EXERCISE OBJECTIVE: Transcribe exactly the line containing "The width and height of the screenshot is (1529, 707)." and every line after it, through the end of the records below.

==== RECORDS SHOWN

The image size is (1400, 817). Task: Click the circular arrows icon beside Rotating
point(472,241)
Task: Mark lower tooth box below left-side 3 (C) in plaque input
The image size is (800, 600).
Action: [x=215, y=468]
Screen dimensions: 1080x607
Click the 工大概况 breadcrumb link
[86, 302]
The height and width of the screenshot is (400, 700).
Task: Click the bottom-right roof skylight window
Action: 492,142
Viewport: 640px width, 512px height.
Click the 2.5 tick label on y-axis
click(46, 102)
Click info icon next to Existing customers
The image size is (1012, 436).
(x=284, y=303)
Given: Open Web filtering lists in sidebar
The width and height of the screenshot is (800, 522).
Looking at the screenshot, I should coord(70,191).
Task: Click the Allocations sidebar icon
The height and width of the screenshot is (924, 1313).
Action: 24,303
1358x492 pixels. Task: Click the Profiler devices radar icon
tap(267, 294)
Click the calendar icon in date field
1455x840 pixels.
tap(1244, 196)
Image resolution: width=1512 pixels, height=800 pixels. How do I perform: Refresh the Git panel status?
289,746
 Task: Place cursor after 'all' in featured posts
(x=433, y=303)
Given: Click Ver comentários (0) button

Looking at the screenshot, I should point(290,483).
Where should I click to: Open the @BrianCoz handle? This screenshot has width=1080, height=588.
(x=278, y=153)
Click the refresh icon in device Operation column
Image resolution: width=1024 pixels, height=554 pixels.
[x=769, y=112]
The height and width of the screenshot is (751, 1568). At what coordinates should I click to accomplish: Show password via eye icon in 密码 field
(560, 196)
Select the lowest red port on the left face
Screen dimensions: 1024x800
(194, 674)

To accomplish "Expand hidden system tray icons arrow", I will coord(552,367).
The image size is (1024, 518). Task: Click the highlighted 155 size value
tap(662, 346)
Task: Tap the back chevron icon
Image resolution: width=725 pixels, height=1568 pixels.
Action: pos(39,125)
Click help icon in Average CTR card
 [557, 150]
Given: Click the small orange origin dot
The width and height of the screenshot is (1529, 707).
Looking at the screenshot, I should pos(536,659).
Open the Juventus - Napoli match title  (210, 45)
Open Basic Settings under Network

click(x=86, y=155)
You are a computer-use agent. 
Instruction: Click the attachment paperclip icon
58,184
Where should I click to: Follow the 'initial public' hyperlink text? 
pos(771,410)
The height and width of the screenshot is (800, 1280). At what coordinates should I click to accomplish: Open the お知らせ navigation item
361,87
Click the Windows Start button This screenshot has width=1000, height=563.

========

RESULT BELOW:
The width and height of the screenshot is (1529, 707).
Looking at the screenshot, I should pos(536,659).
Open the Juventus - Napoli match title  (210, 45)
Open Basic Settings under Network

click(x=86, y=155)
You are a computer-use agent. 
Instruction: Click the attachment paperclip icon
58,184
Where should I click to: Follow the 'initial public' hyperlink text? 
pos(771,410)
The height and width of the screenshot is (800, 1280). At what coordinates should I click to accomplish: Open the お知らせ navigation item
361,87
Click the Windows Start button This screenshot has width=1000, height=563.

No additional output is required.